Assigned task — Lines from the line with "Draadloze thermostaat (RTU 101FS) (129, 1499)" to the line with "500W 20cm (DTD 2T 05) (111, 547)" in the entries below, and only those, must be output exactly, with both ends included.

(Saved data entries)
*-*-*

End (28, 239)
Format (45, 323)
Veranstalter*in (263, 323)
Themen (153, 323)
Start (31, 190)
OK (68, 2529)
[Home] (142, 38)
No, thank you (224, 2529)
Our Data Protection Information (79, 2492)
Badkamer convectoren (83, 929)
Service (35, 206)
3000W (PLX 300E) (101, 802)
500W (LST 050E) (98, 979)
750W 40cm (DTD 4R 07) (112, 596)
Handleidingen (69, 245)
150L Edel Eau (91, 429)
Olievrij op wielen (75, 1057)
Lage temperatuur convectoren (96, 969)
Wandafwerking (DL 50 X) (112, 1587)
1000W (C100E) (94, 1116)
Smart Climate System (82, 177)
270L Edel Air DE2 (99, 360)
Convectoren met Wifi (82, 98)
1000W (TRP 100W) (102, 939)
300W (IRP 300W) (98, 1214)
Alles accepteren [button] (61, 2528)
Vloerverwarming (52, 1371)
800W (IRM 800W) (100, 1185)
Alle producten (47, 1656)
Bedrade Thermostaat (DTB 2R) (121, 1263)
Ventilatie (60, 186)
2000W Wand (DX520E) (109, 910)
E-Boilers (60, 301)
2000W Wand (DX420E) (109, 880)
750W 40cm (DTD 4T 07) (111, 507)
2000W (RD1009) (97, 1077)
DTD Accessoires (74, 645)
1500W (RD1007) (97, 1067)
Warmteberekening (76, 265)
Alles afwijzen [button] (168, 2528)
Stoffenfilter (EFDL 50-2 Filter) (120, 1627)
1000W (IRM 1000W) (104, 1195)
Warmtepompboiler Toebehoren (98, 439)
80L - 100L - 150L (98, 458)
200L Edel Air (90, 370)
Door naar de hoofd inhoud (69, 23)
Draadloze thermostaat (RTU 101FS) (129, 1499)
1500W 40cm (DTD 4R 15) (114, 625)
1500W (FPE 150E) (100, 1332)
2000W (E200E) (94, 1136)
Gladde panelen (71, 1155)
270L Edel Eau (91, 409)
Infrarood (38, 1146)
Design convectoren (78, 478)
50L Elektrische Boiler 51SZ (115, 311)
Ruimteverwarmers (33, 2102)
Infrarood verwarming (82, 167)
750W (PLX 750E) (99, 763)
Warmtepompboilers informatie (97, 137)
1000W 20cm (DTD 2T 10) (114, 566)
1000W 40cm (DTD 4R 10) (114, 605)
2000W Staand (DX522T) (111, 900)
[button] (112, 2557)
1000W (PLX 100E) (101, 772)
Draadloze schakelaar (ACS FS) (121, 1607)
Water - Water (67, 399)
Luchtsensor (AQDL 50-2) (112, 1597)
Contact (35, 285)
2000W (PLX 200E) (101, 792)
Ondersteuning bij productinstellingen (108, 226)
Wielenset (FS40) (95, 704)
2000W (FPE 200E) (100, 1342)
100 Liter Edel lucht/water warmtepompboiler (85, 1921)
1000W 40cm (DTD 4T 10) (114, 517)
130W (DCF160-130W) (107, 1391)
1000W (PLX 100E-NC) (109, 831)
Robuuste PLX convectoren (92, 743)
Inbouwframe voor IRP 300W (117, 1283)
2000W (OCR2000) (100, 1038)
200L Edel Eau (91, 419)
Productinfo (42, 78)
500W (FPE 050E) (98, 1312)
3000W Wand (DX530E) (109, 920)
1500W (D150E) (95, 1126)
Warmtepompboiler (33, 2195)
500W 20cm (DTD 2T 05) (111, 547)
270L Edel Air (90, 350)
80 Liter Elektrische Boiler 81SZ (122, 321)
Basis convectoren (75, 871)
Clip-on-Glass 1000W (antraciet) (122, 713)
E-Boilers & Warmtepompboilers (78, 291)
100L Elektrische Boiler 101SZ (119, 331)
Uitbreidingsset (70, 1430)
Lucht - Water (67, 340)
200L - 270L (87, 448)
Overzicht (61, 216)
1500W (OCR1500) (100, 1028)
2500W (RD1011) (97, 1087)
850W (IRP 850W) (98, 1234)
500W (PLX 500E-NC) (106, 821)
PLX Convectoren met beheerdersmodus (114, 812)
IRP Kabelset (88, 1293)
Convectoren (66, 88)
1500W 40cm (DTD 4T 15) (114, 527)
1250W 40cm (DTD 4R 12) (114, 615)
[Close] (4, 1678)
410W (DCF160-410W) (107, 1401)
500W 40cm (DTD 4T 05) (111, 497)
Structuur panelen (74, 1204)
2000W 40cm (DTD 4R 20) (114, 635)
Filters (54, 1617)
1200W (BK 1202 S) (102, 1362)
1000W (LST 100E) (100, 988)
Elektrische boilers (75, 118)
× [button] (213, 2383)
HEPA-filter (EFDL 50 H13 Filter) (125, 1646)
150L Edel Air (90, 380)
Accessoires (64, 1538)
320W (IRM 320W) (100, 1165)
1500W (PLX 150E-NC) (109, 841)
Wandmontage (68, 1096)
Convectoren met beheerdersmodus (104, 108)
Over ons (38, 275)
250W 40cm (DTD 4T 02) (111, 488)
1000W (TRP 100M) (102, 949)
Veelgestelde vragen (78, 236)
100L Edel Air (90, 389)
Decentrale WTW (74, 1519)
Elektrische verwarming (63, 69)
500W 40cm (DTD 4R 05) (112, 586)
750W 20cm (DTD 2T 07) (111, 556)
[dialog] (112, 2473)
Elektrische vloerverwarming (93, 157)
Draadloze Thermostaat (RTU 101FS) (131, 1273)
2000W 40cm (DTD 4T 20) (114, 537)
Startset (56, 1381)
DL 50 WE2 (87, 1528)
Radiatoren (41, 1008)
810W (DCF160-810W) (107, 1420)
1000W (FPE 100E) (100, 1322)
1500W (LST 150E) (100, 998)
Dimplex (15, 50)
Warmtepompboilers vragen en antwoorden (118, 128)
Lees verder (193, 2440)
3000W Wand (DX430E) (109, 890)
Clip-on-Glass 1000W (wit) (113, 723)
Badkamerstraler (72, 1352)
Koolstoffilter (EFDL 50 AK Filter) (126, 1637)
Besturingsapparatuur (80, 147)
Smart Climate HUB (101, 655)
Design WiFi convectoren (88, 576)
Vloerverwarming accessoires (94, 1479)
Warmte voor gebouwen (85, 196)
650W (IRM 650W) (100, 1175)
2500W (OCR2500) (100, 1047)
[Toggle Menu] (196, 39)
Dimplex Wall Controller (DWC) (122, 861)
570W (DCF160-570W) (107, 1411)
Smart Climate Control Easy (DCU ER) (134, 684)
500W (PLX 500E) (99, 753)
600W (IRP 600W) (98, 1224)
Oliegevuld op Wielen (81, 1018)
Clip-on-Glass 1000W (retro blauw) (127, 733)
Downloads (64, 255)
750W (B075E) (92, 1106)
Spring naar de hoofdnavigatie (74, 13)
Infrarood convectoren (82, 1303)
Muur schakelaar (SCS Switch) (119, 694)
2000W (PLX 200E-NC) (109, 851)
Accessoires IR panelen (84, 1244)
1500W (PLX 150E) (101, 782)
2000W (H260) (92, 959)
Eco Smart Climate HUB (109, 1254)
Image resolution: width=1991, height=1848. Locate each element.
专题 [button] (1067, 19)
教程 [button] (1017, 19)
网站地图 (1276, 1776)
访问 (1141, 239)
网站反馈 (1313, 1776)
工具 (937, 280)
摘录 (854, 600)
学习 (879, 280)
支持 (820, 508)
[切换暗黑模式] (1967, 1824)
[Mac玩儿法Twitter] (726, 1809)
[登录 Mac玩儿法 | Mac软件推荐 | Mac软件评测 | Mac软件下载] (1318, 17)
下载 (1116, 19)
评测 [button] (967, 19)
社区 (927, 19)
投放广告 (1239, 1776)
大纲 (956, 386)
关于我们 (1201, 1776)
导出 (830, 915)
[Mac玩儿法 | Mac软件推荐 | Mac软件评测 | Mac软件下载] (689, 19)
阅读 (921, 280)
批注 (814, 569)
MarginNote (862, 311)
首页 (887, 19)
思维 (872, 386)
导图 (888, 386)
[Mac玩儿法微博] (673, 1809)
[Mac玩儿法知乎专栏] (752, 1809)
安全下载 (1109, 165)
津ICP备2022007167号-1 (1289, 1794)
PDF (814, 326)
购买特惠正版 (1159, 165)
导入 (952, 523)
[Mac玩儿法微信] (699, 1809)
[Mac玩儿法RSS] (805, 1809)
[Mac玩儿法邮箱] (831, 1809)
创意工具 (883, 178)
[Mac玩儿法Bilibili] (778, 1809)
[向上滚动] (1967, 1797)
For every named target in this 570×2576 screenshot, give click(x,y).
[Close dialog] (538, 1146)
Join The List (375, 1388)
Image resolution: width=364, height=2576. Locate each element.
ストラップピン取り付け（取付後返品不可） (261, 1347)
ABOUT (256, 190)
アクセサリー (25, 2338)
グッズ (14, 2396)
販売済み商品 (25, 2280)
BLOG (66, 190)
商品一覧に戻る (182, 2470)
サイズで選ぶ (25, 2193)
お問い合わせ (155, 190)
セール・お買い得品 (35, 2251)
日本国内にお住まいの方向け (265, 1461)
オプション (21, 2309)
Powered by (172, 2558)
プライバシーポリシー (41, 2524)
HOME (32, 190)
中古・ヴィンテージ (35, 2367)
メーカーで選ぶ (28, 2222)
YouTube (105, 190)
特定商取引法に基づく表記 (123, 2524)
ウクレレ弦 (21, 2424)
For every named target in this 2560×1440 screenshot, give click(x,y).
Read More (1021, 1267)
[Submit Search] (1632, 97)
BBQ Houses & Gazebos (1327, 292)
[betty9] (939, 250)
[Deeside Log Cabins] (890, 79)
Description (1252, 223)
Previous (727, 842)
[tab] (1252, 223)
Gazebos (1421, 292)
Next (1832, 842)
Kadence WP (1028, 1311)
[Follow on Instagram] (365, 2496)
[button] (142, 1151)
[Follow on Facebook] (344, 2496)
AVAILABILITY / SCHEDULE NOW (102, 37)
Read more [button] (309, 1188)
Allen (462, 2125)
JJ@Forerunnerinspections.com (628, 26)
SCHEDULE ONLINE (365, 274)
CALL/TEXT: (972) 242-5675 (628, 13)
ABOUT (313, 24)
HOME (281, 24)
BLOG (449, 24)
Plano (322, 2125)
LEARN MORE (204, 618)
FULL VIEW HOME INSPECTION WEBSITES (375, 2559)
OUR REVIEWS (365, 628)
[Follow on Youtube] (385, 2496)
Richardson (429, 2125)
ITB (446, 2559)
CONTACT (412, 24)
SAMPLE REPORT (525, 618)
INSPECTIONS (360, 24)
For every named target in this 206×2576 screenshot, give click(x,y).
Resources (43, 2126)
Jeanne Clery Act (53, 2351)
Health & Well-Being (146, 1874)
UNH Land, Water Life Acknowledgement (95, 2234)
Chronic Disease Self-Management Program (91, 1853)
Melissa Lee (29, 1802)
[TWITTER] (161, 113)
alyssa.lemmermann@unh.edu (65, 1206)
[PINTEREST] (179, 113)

*-*-*

Result below —
Draadloze thermostaat (RTU 101FS) (129, 1499)
1500W 40cm (DTD 4R 15) (114, 625)
1500W (FPE 150E) (100, 1332)
2000W (E200E) (94, 1136)
Gladde panelen (71, 1155)
270L Edel Eau (91, 409)
Infrarood (38, 1146)
Design convectoren (78, 478)
50L Elektrische Boiler 51SZ (115, 311)
Ruimteverwarmers (33, 2102)
Infrarood verwarming (82, 167)
750W (PLX 750E) (99, 763)
Warmtepompboilers informatie (97, 137)
1000W 20cm (DTD 2T 10) (114, 566)
1000W 40cm (DTD 4R 10) (114, 605)
2000W Staand (DX522T) (111, 900)
[button] (112, 2557)
1000W (PLX 100E) (101, 772)
Draadloze schakelaar (ACS FS) (121, 1607)
Water - Water (67, 399)
Luchtsensor (AQDL 50-2) (112, 1597)
Contact (35, 285)
2000W (PLX 200E) (101, 792)
Ondersteuning bij productinstellingen (108, 226)
Wielenset (FS40) (95, 704)
2000W (FPE 200E) (100, 1342)
100 Liter Edel lucht/water warmtepompboiler (85, 1921)
1000W 40cm (DTD 4T 10) (114, 517)
130W (DCF160-130W) (107, 1391)
1000W (PLX 100E-NC) (109, 831)
Robuuste PLX convectoren (92, 743)
Inbouwframe voor IRP 300W (117, 1283)
2000W (OCR2000) (100, 1038)
200L Edel Eau (91, 419)
Productinfo (42, 78)
500W (FPE 050E) (98, 1312)
3000W Wand (DX530E) (109, 920)
1500W (D150E) (95, 1126)
Warmtepompboiler (33, 2195)
500W 20cm (DTD 2T 05) (111, 547)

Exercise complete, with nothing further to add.